Gonzalo Lizardo
La Barcelona que más me fascina es una ciudad que
ya no existe. Ni la gótica ni la actual, sino la metrópolis del “fin de
siècle”: ésa que en las postrimerías del XIX y en los principios del XX
configuró su traza arquitectónica gracias al talento Lluís Domènech o Antoni
Gaudí; una orgullosa urbe que organizó dos célebres exposiciones
internacionales, (1888 y 1929), mientras Pompeu Fabra cimentaba las bases
normativas del idioma catalán con la Gramàtica
(1918) y el Diccionari general (1930).
En esa
Barcelona fue donde convivieron Eugenio
d’Ors (1881-1954) y Pablo Picasso (1881-1973). Por ese entonces, Eugenio era un
joven precoz que controlaba el ambiente literario de la ciudad gracias a su
prolífica escritura. Sus “glosas” tenían multitud de lectores, y su
personaje Teresa —protagonista de La bien
plantada (1911)— era reconocida como un símbolo mítico de la filosofía y la
estética “novocentistas”: una mujer que daba “con cada uno de sus gestos, con
cada uno de sus dichos lacónicos, una lección de catalanidad eterna, de
tradición, de patriotismo mediterráneo, de espíritu clásico”.[1]
Por su
parte, Pablo era un joven malagueño que a los catorce años emigró a Barcelona
para estudiar pintura en la Llotja. Su ascenso fue vertiginoso: al año
siguiente su cuadro Ciencia y caridad (1897)

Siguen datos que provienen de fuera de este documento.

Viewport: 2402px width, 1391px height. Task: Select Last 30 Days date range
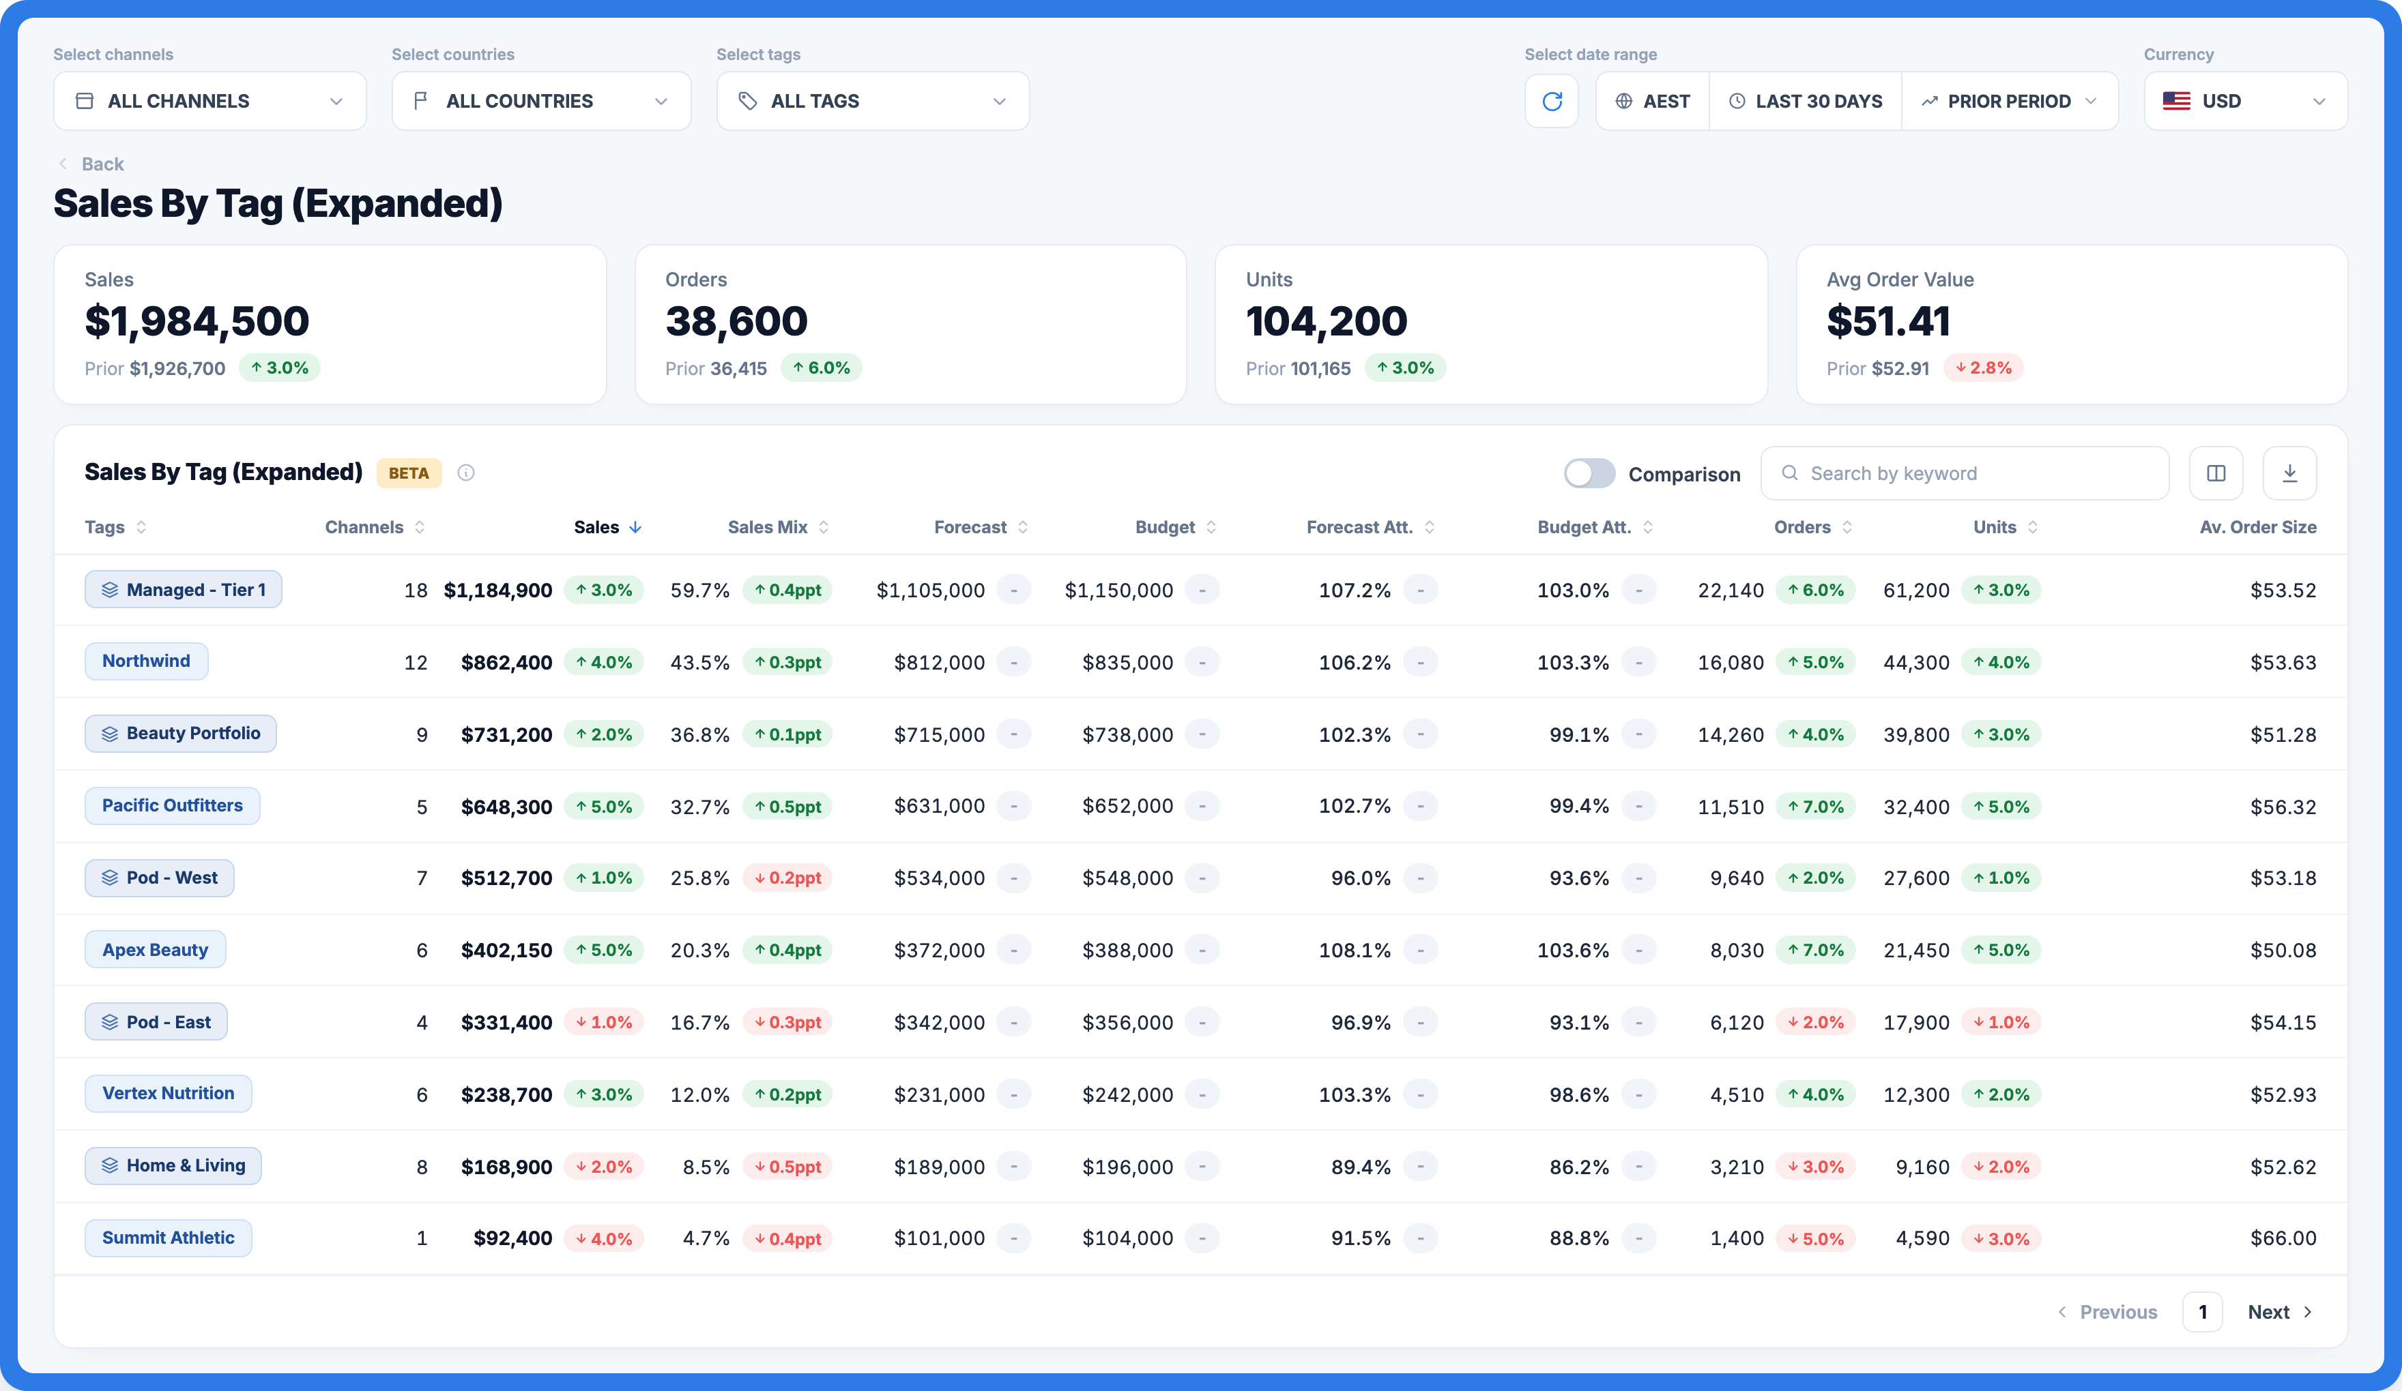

obtuvo mención honorífica en la Exposición de Bellas Artes en Madrid. Sólo que
muy pronto, cansado de la Llotja, Picasso abandonó el academicismo para
acercarse al círculo modernista de Ruseñol y Casas. A partir de entonces,
muchas veces debieron coincidir Pablo y Eugenio, sobre todo en el café Els
Quatre Gats, donde se reunía la intelectualidad catalanista. Aunque faltan
testimonios para saber lo que Pablo opinaba sobre Eugenio, parece innegable que
el segundo admiraba al primero —con cierta inquina— a pesar de que ambos vivirían
después destinos contrapuestos.
Así, mientras
Pablo tuvo, como militante republicano, una vida errante y
una fama perdurable, Eugenio se instaló en
Madrid durante el franquismo para usurpar una fama efímera y padecer un
perdurable olvido. Aunque profesaban ideologías de signo contrario, ambos
compartían una visión del mundo que puede llamarse “barroca”, por más que el
catalán quisiera negarla y que el malagueño se regodeara en ella. Lo cual
permite suponer que lo barroco admite dos versiones opuestas, en perpetua
pugna: el “barroco” de d’Ors, dogmático, simétrico y amante de las jerarquías,
frente al “barroco” de Picasso: siempre lúdico y disidente, enamorado de su
mutabilidad. Una diferencia que debe explorarse con mayor detalle, profundidad
y filigrana.
[1] D’Ors, Eugenio, La bien plantada de Xenius, Tipográfica
Renovación, Madrid-Barcelona 1920, pp. 69-70.